Streamflow prediction in ungauged basins located within data-scarce areas using XGBoost: role of feature engineering and explainability: Fid-Bau Portal

Streamflow prediction in ungauged basins located within data-scarce areas using XGBoost: role of feature engineering and explainability

Alipour, M. H.

Abstract

Streamflow prediction in ungauged basins particularly within data-scarce areas is a challenging and sensitive task. Traditionally, conceptual and physical models have been utilized to deal with this task. While there have been many studies based on machine learning models and in particular deep learning techniques, with recent advances in machine learning, it is imperative that the hydrologic community take further advantage of data-driven machine learning techniques to address the challenge of streamflow prediction in ungauged basins.

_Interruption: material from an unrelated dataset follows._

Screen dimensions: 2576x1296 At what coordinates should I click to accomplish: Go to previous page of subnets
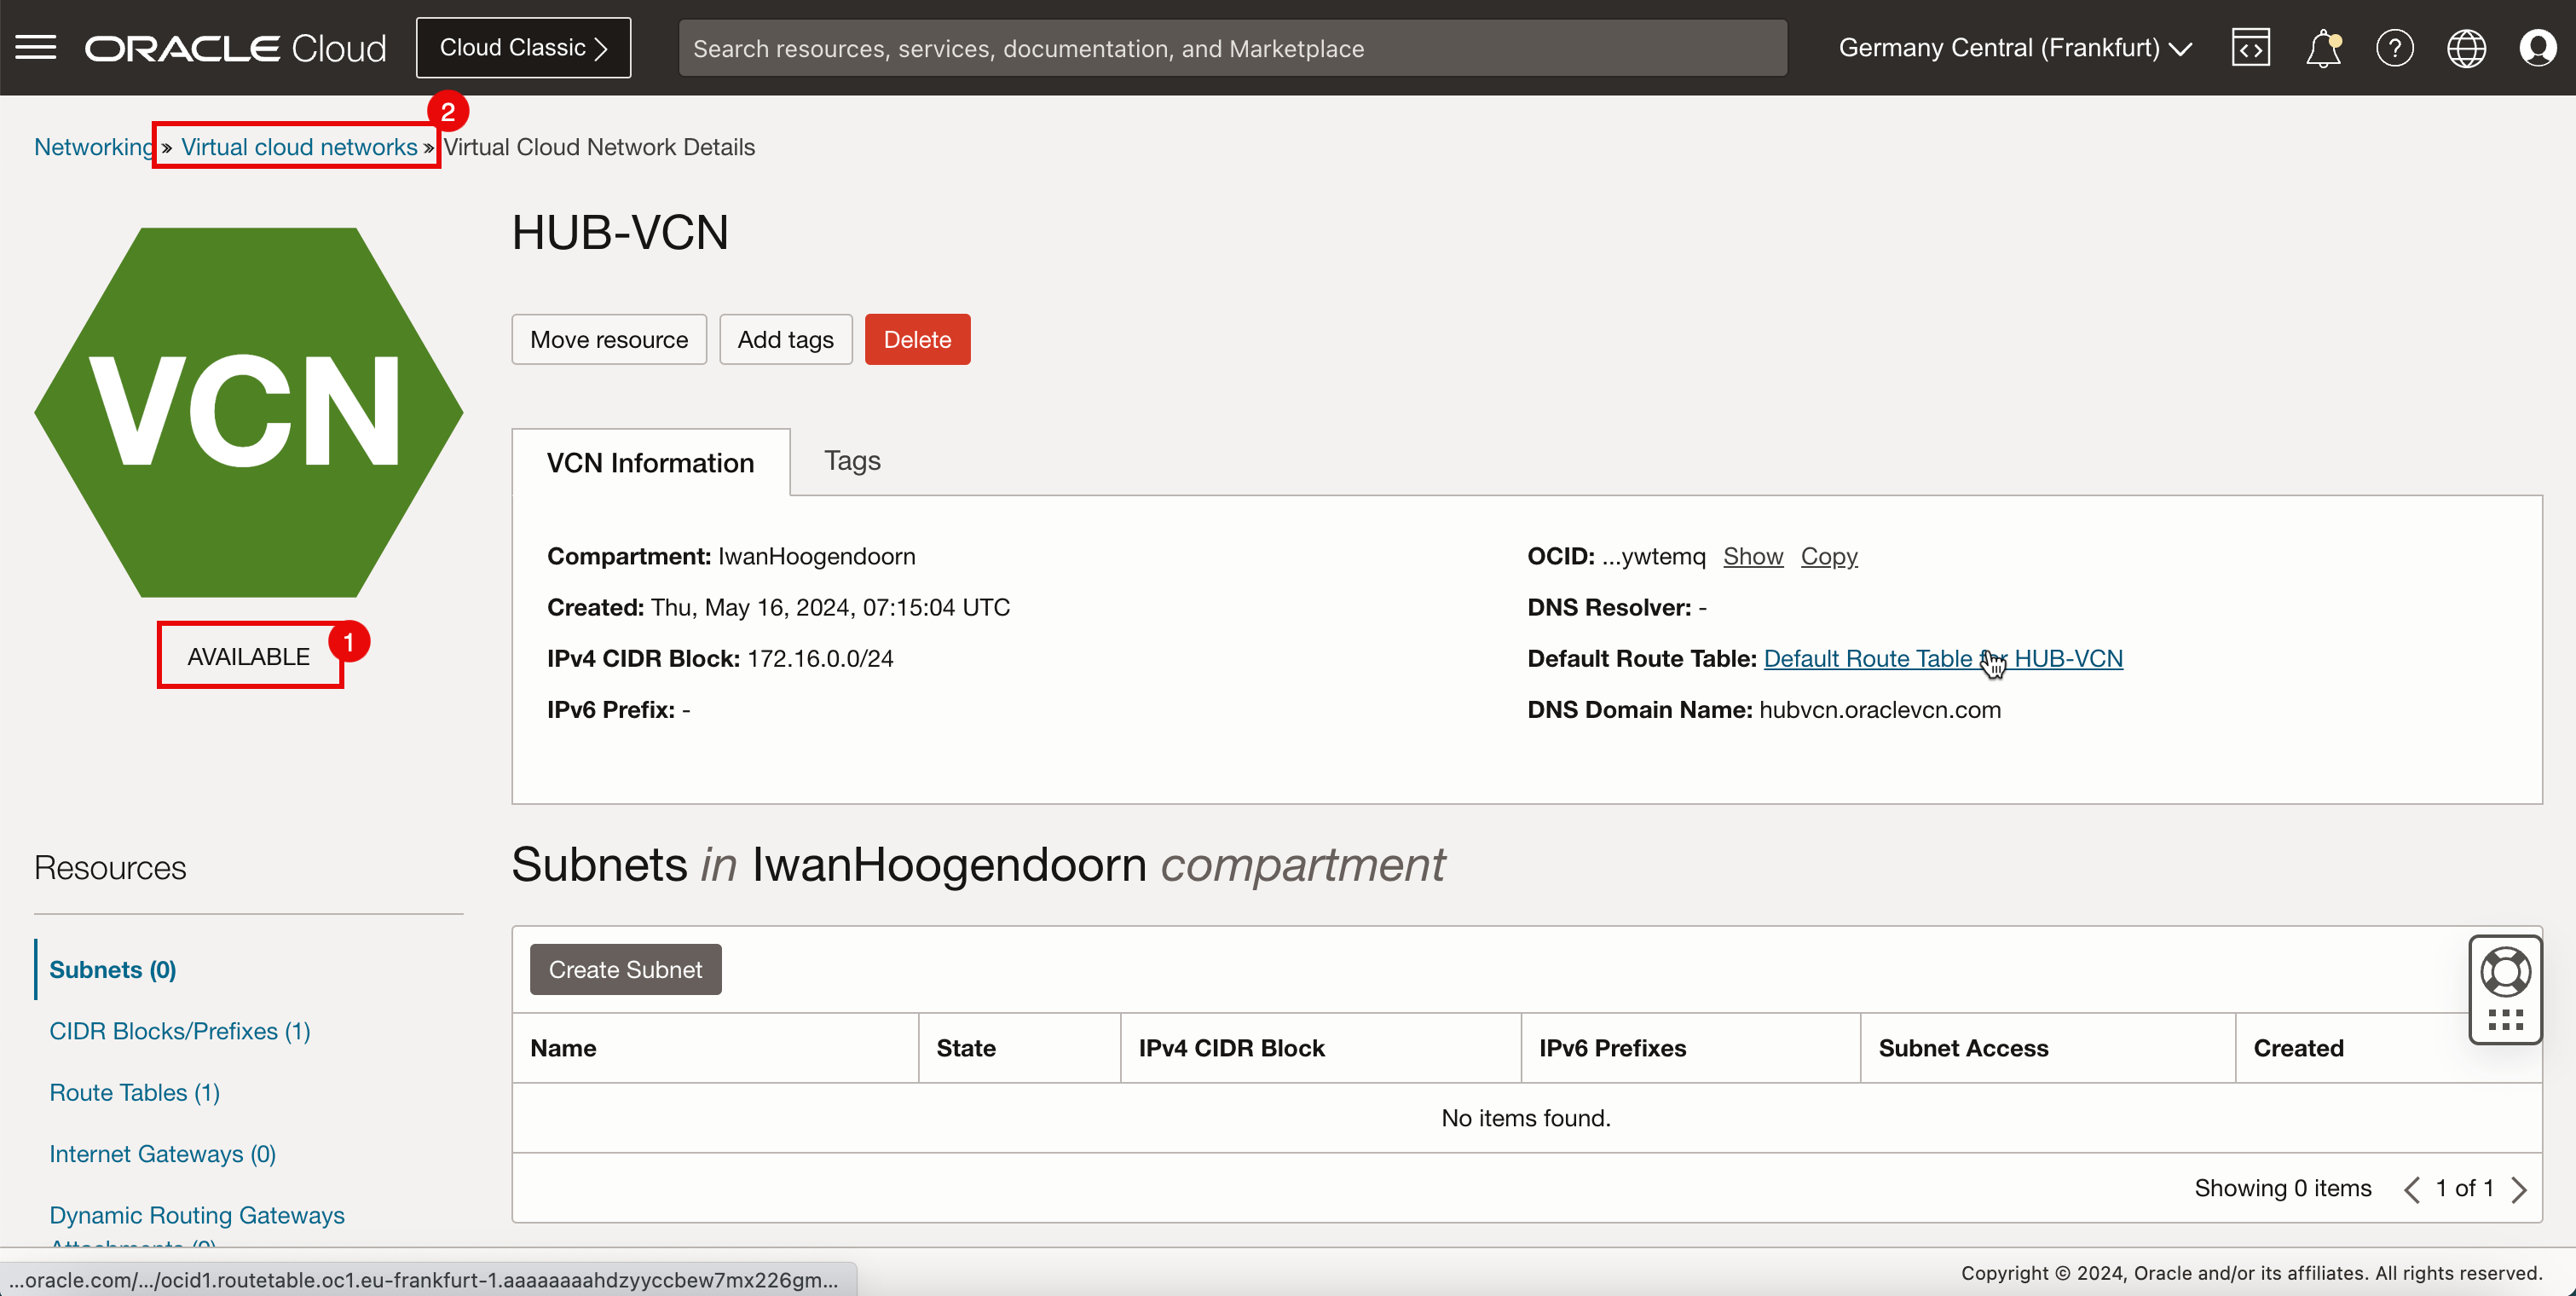click(2412, 1189)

Perhaps difficulty of incorporating expert physical/hydrological knowledge in the modelling process and lack of sufficient explainability for machine learning models are some of the obstacles in wider utilization of machine learning models for streamflow prediction. This paper uses XGBoost for streamflow prediction in ungauged basins located within data-scarce regions by incorporating physical and hydrological knowledge in the modelling process through feature engineering. The explainability of the models is studied using SHAP. Accordingly, three XGBoost models are evaluated based on different levels of feature engineering and a fourth model is evaluated by adding a physical constraint to the third model. The four models are applied to six target catchments located in four different countries/continents with diverse hydro-climatic conditions. The performance of the models is compared against previous studies including against the SPED framework which is based on a conceptual hydrological model and available data/knowledge about the reference and target catchments. The second XGBoost model proves to be the most plausible model which outperforms the previous studies or does comparably in five of the target catchments (Nash-Sutcliffe Efficiency range of 0.61–0.81, where 1 indicates a perfect match between observations and predictions). However, in North Fork Cache Creek in the United States where the target catchment is quite different from the reference catchment in terms of magnitude of low flows, this model fails to provide satisfactory streamflow predictions.